Glenn, in a comment on Luigi’s wheat heat post, has this to say:
The question about whether to change crops or change varieties needs more attention. There is an institutional inertia, such that CIMMYT would never suggest changing crops. Nor would any other commodity center since they have a vested interest in R+D oriented towards changing varieties. Agricultural biodiversity proponents would also seem to have a conflict of interest. If you could just change crops, the diversity within a crop may not be so important. I don’t believe that, but it would seem that some research on changing varieties or changing crops would be useful.

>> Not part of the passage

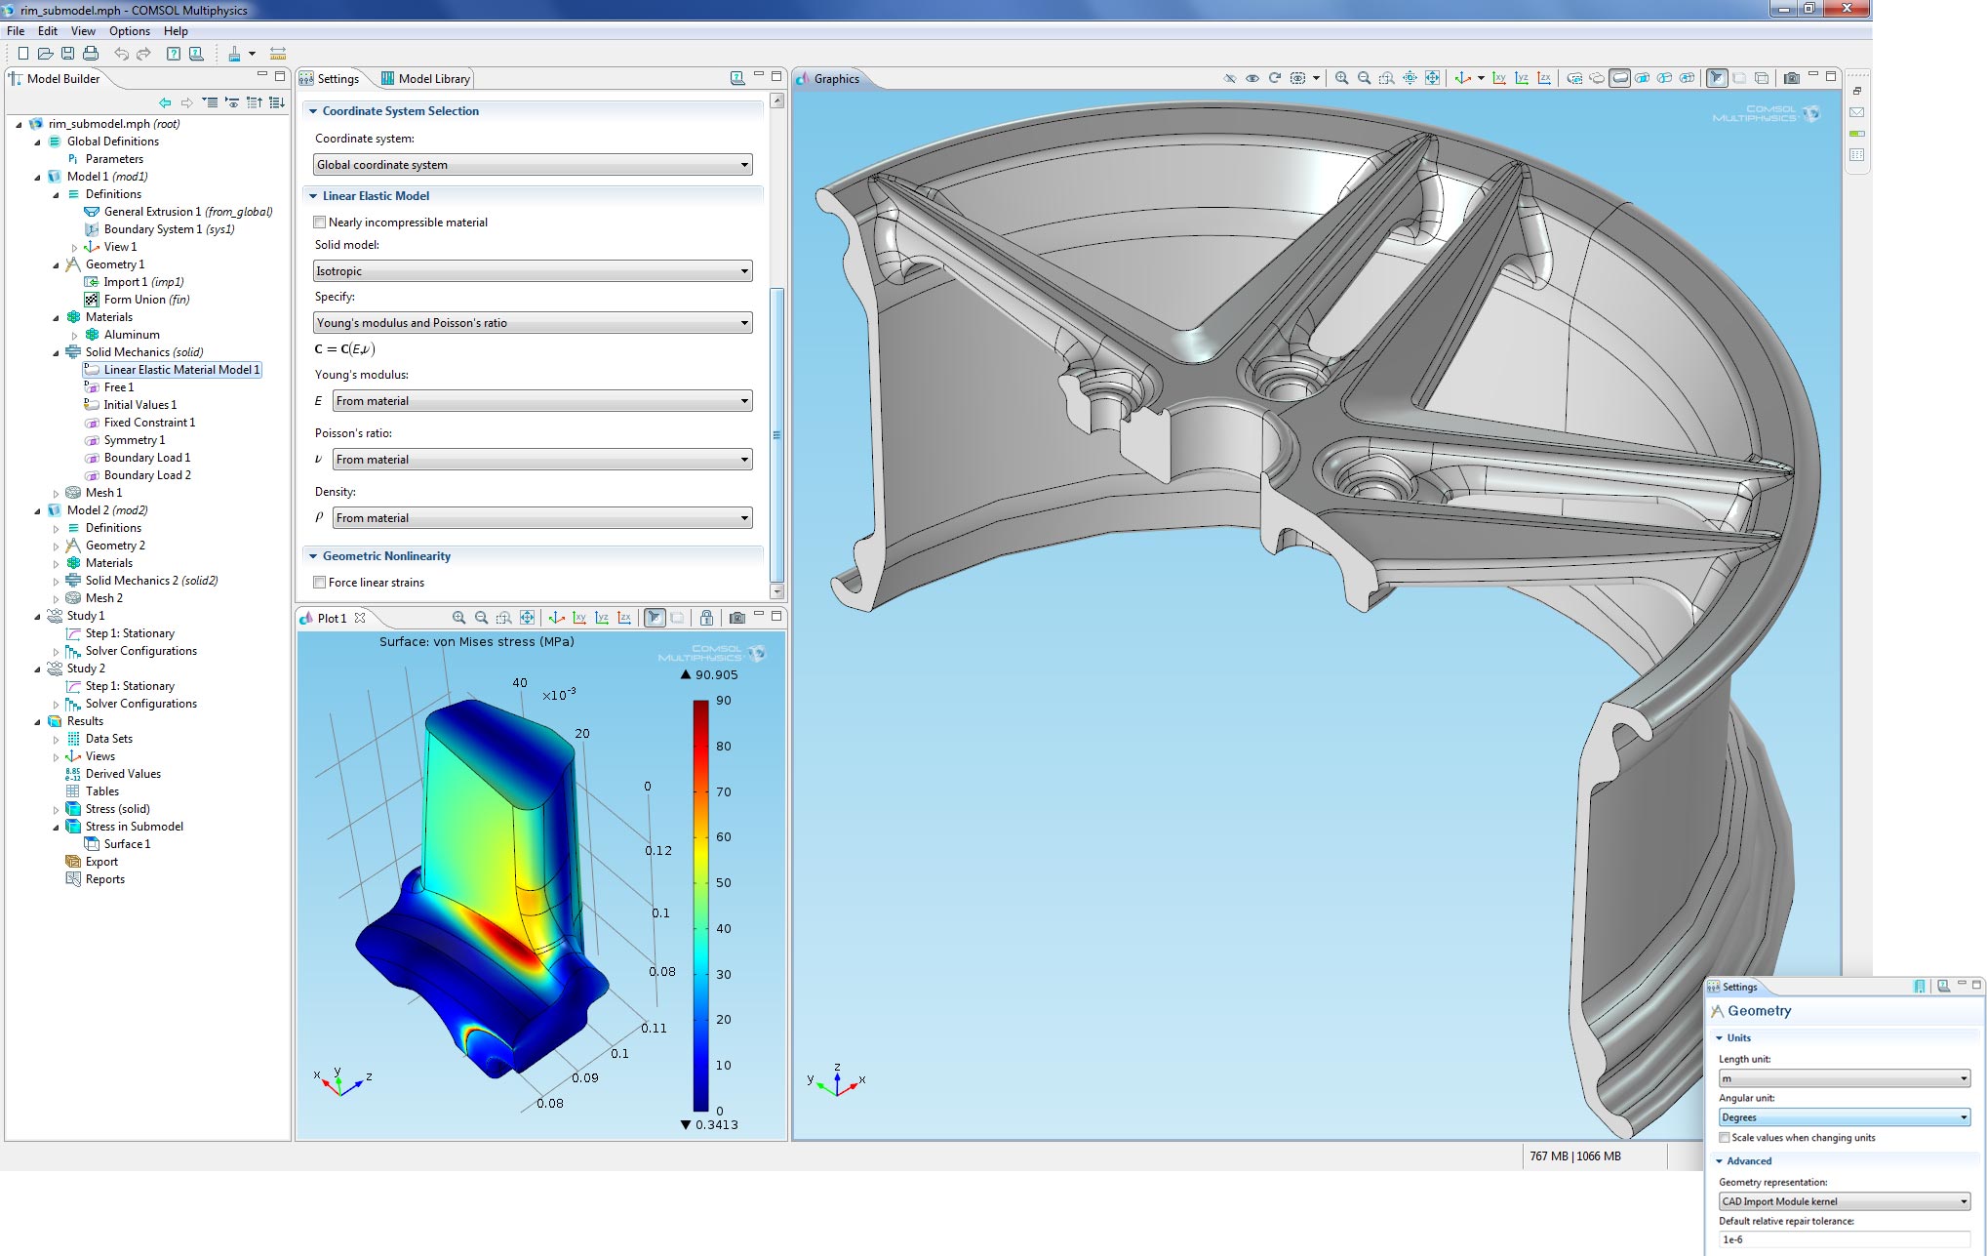1987x1256 pixels.
Task: Open the Coordinate system dropdown
Action: tap(533, 165)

I think this is a very interesting and important point. (I disagree with the notion that proponents of agrobiodiversity aren’t interested, because diversity will remain important, but that’s a separate issue.) We are forever hearing that X people don’t eat Y, and to a certain extent that is true. The Bengal Famine of 1943 is often trotted out as the canonical example, when rice-eaters starved rather than eat wheat (though the story is definitely a lot more complicated than that). But world history is also absolutely full of counterexamples. Italians, for example, don’t like to be told that their pomodori, peperoncini, fagioli are Johnny-come-latelies to these shores, but they are. And then there’s the way maize and the potato swept all before them. We need to know more about the anthropology of diet and how people do indeed make the choice to adopt new staples and new condiments.